USENIX: Jupyter Notebooks Could Help SREs Better Sleuth Incidents

Moshe Zadka, senior site reliability engineer at Twisted Matrix Laboratories, speaking at the USENIX SREcon20 America conference, talks about how to use Jupyter Notebooks for SRE diagnostic work.
Jan 5th, 2021 9:02am by Joab Jackson
👁 Featued image for: USENIX: Jupyter Notebooks Could Help SREs Better Sleuth Incidents
👁 Image

Science!

“Every incident is a detective story. The whole point is to figure out who done it,” asserted Moshe Zadka, senior site reliability engineer at Twisted Matrix Laboratories, speaking at the USENIX SREcon20 America conference, held virtually last month.

Jupyter notebooks, an open source tool originally designed for the scientific research community, could be a valuable aid in helping site reliability engineers (SREs) and other operational folk investigate, document and even recreate fixes for site incidents, Zadka said. Both jobs, after all, require sleuthing and scrupulous notetaking to get at the truth.
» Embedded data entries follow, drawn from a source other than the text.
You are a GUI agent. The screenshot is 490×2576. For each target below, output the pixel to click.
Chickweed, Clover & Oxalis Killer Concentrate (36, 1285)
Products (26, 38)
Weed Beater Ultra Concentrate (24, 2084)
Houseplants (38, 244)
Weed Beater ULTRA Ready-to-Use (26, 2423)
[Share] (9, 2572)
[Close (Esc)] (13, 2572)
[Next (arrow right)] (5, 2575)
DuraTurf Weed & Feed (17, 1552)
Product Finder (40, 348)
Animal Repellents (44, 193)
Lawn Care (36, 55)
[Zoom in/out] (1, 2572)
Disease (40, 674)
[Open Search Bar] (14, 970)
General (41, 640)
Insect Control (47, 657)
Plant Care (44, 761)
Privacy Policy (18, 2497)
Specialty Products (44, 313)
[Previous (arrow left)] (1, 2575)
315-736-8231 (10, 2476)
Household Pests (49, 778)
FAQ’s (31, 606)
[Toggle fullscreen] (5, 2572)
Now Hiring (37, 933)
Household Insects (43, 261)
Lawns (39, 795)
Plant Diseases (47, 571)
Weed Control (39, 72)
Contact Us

“Incident resolution is by nature exploratory,” Zadka said, an activity well supported by the notebook format. Much like the data scientist, the SRE has to do a lot of exploring, testing of multiple hypotheses to see what went wrong. “When you have an incident, you have no idea what is going on,” he said.
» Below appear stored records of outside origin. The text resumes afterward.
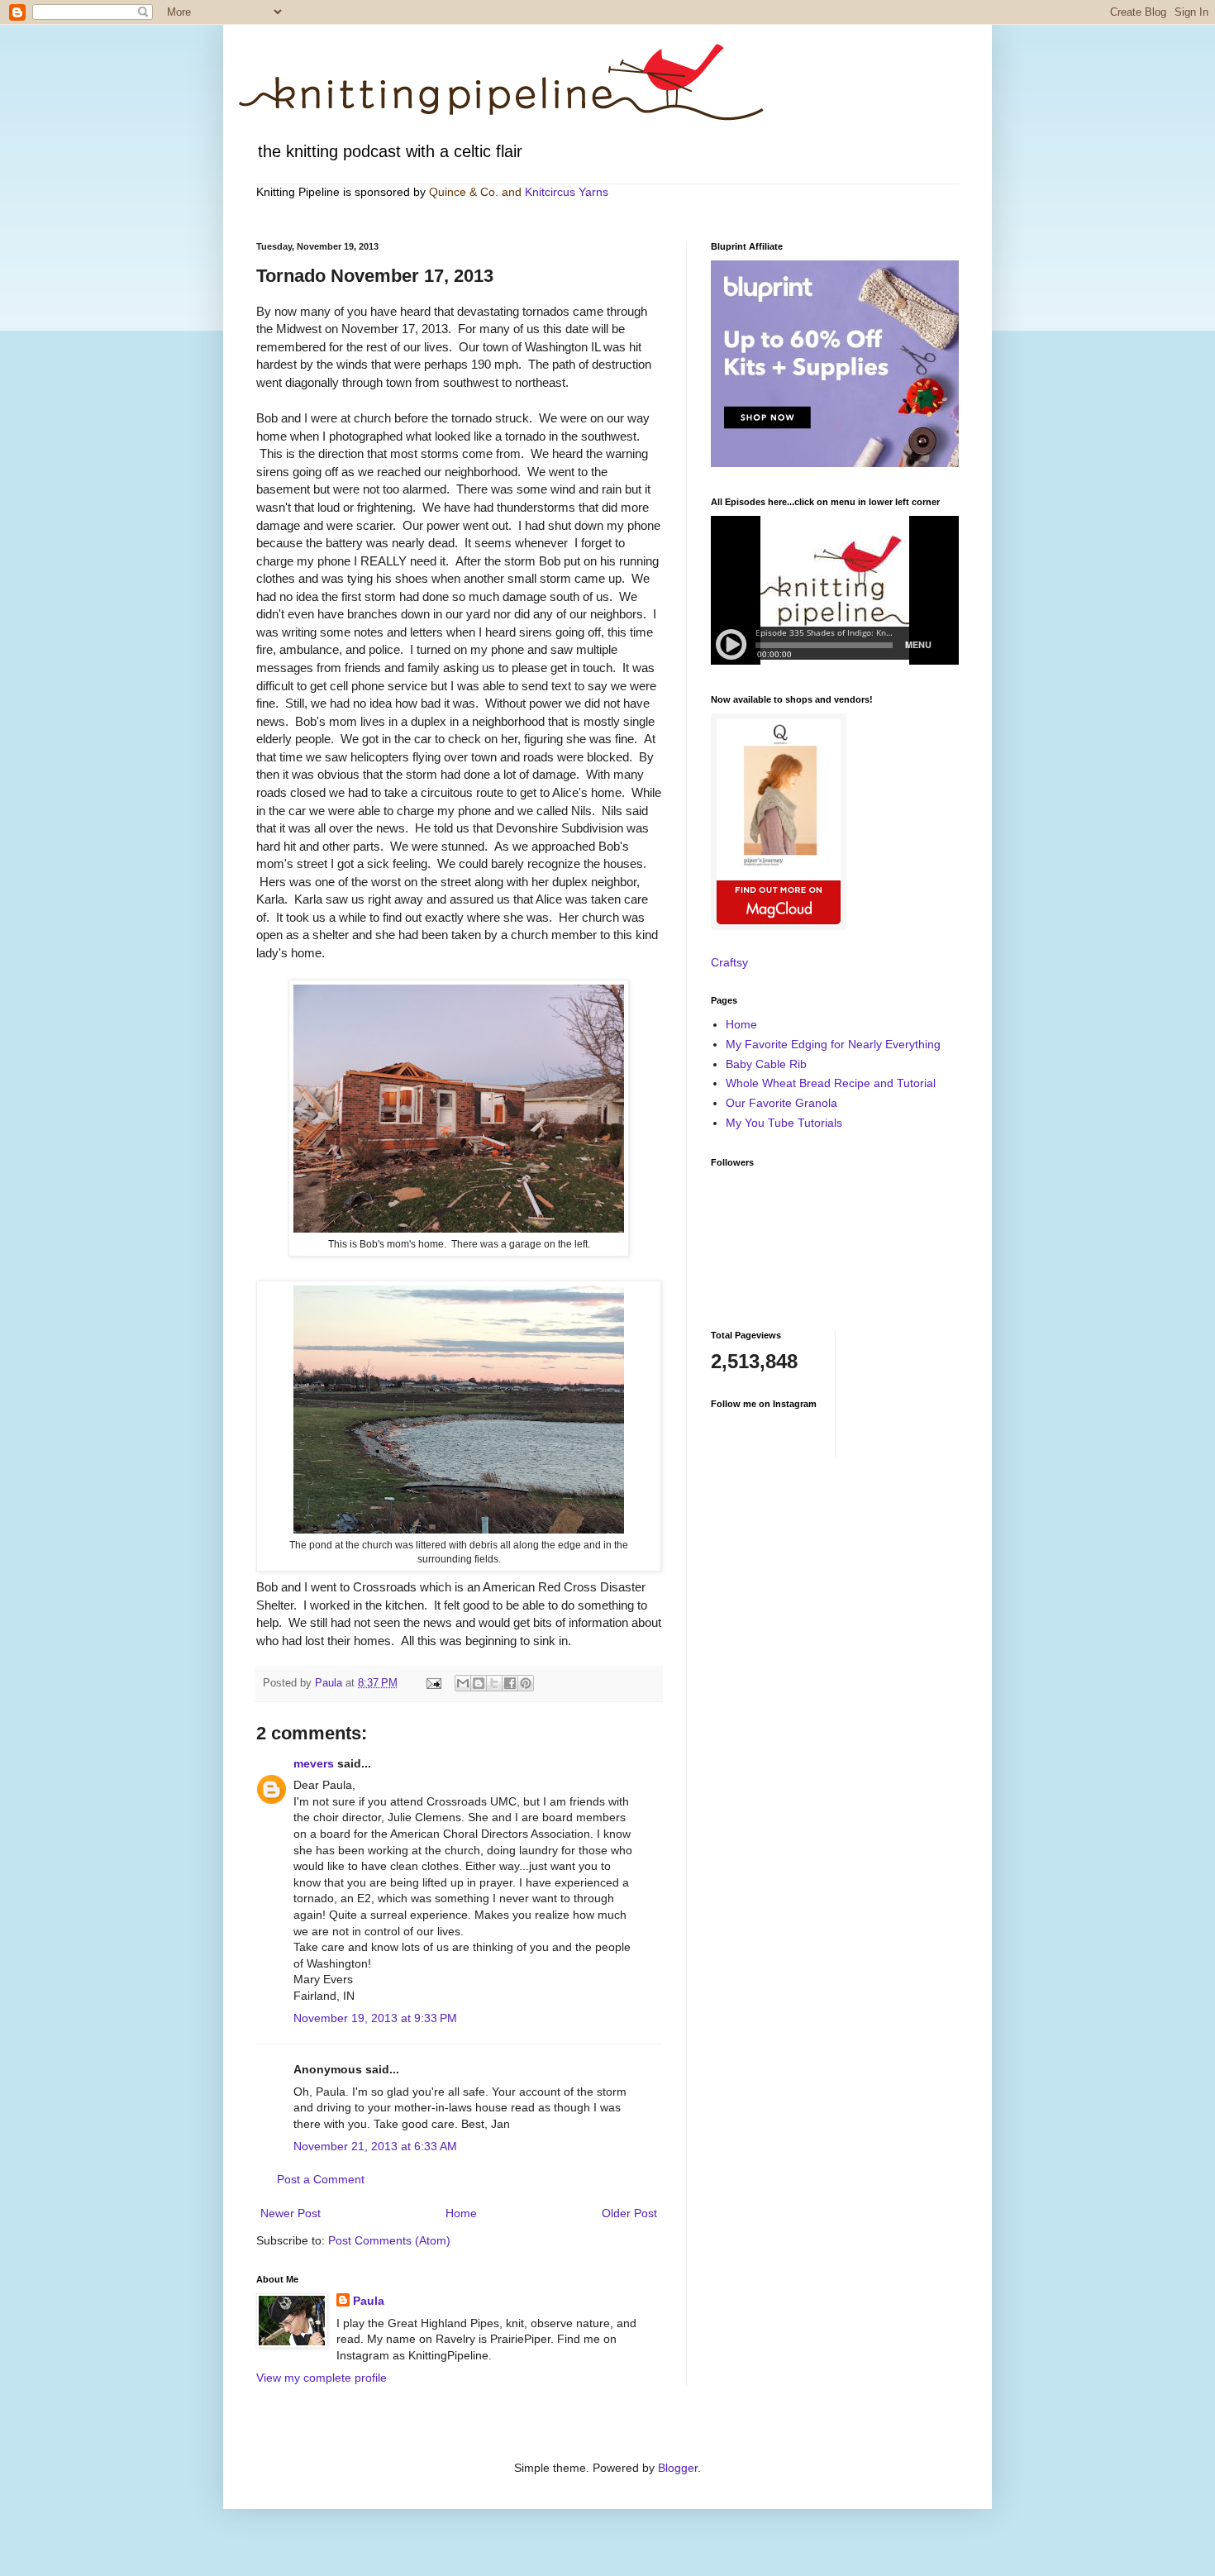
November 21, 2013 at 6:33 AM (375, 2146)
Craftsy (729, 962)
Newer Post (290, 2213)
As much of the data science community knows, Project Jupyter provides a web interface for users to create and share documents with live code, equations, visualizations and text.

The researcher documents into the notebook the entire process of fact-finding, with live code, sample data and narrative notes. It can then be exported to  HTML where others can review and even step through the same steps.

A New Case Arrives…

Zadka offered a basic example of how an engineer would use Jupyter to document an incident. The most notable part of this example is that each step of the incident process was conducted within the Jupyter notebook itself.
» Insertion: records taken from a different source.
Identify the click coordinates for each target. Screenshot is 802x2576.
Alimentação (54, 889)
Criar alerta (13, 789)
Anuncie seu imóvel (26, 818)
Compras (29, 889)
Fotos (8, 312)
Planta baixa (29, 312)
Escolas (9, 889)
“If someone needs to rewind the same step, they can just get the notebook and run it again,” he said.

In this hypothetical incident, a cloud-based service is failing to meet its services level agreements (SLAs). Servers are dipping below their P90 latency limits, though each server is acting somewhat differently. It turns out one of the services crashed, which is resulting in occasional long response times to queries. Which service? And what instance of that service?

The attending engineer will open a new Jupyter notebook and document each step — with data, the code used and commentary — even the dead-ends and missteps. Documenting each step along the way, the SRE in effect creates a document of how the problem was fixed. “That record will be relevant later on,” Zadka said.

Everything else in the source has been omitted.